--- INFORMATION SUPPLIED Enclosed Below ---

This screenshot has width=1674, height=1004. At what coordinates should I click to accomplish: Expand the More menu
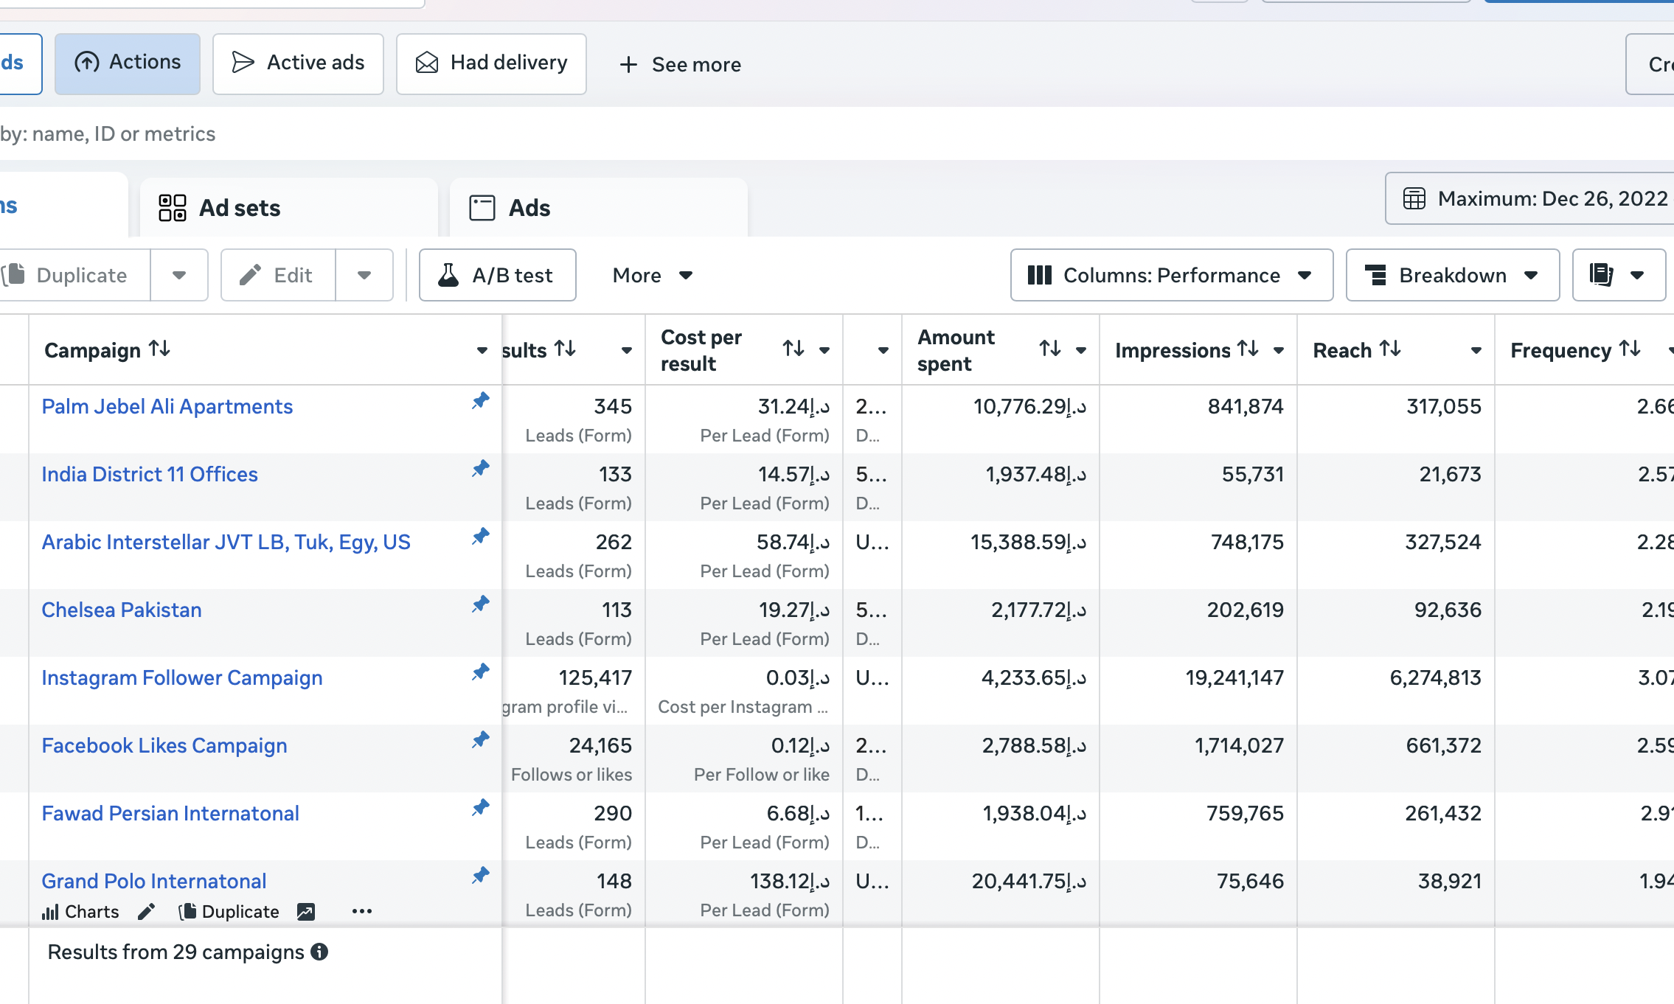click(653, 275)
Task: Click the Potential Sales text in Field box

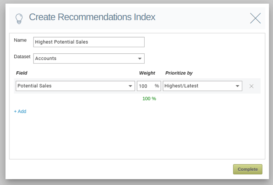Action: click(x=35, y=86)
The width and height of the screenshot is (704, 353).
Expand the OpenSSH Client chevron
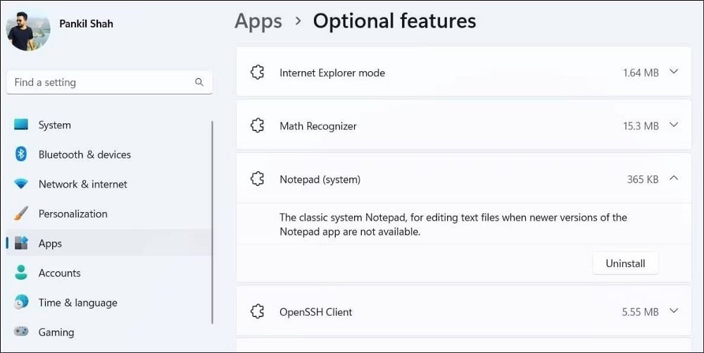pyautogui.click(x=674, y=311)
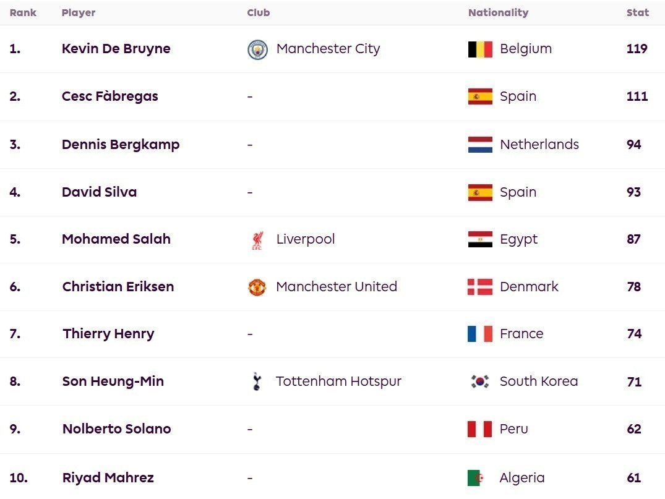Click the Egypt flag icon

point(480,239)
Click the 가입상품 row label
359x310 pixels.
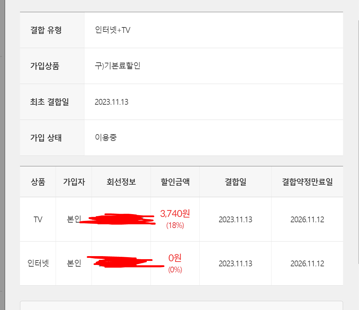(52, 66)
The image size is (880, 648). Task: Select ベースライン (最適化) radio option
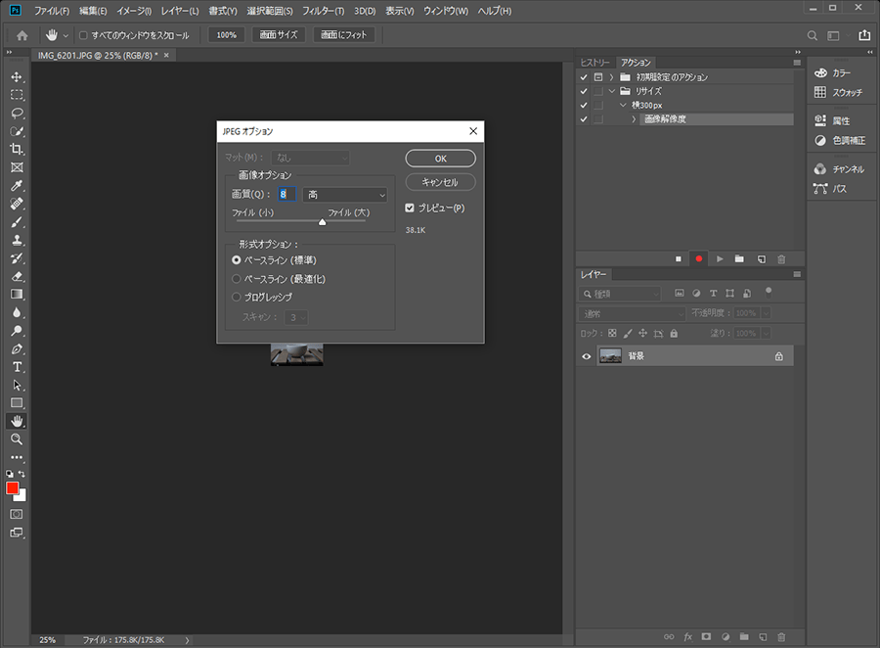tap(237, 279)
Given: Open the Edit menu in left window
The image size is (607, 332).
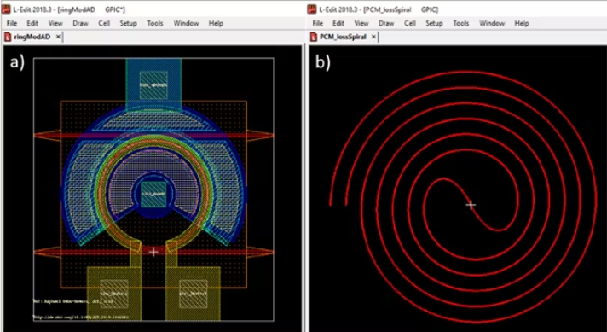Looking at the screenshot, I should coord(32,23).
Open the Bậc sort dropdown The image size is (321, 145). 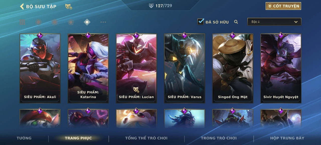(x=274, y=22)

--- End of Enclosed INFORMATION SUPPLIED ---
--- INFORMATION SUPPLIED Enclosed Below ---

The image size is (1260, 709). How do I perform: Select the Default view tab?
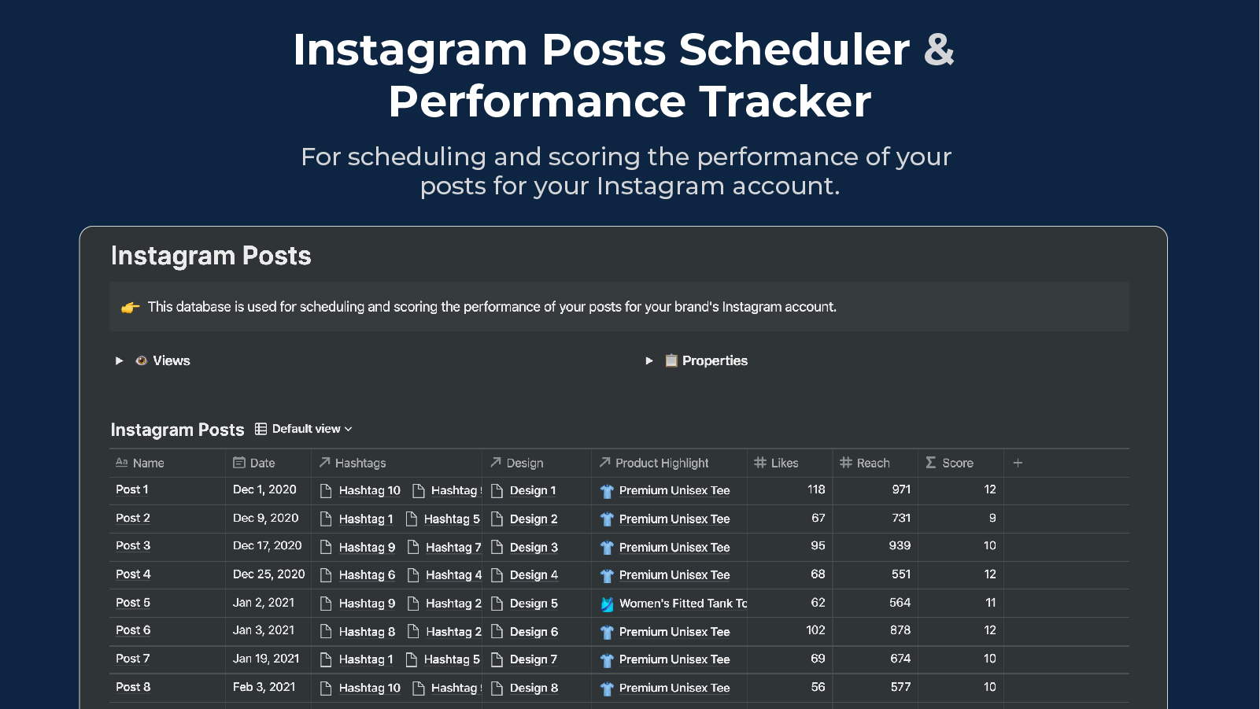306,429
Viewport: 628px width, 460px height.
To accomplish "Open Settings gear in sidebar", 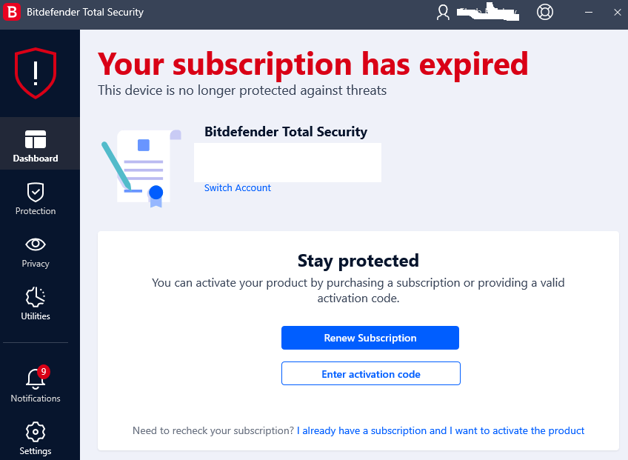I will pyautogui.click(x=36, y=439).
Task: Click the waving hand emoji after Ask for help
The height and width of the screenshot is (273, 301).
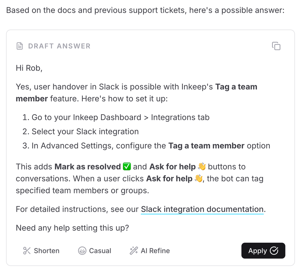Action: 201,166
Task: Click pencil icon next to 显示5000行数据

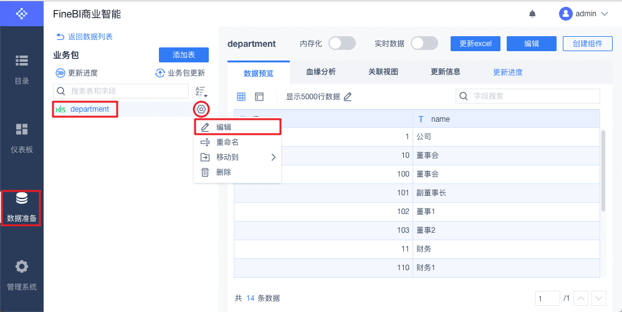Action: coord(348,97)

--- End of Enclosed INFORMATION SUPPLIED ---
--- INFORMATION SUPPLIED Enclosed Below ---

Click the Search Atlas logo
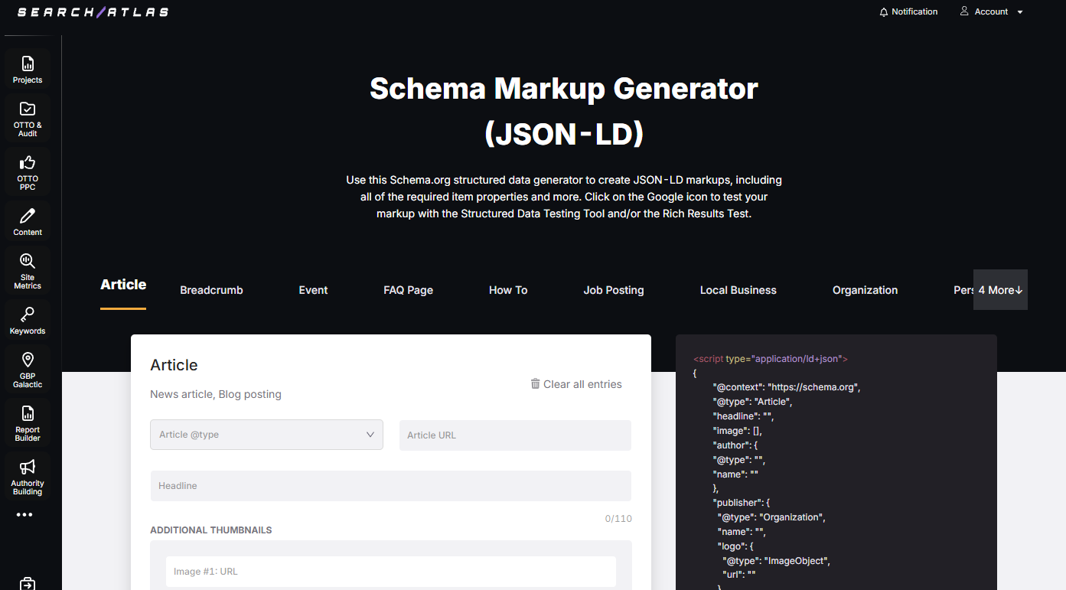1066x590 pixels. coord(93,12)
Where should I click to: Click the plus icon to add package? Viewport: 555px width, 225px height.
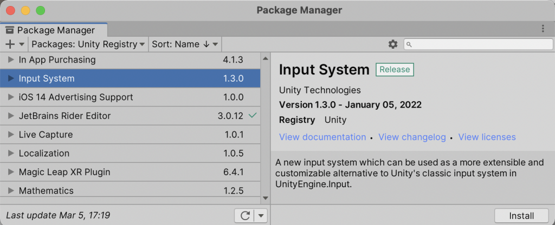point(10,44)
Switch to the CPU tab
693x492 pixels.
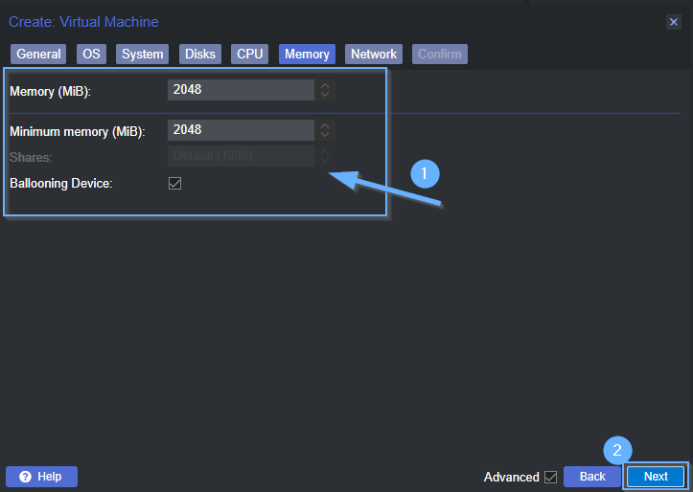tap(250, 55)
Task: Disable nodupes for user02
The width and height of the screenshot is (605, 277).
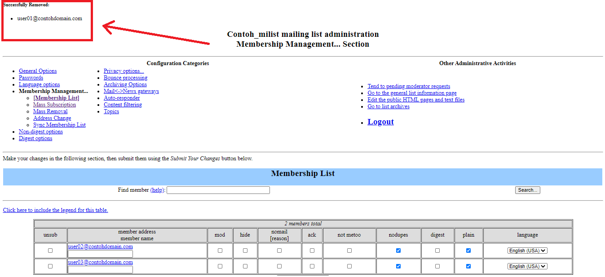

--- End of Enclosed INFORMATION SUPPLIED ---

WORK INSTRUCTIONS. Repeat exactly the lines above, beginning at the one containing "This screenshot has" and ending at the one containing "Given: Open the Edit menu in left window". Do not carry over any pictures.

RESPONSE AREA.
This screenshot has width=1674, height=1004. At what coordinates should I click to accomplish: Expand the More menu
click(653, 275)
Task: Click the Potential Sales text in Field box

Action: click(x=35, y=86)
The width and height of the screenshot is (704, 353).
Expand the OpenSSH Client chevron
pyautogui.click(x=674, y=311)
Click the Egypt flag icon

point(480,239)
Click the 가입상품 row label
359x310 pixels.
(52, 66)
The image size is (880, 648). Task: Select ベースライン (最適化) radio option
tap(237, 279)
Given: Open the Edit menu in left window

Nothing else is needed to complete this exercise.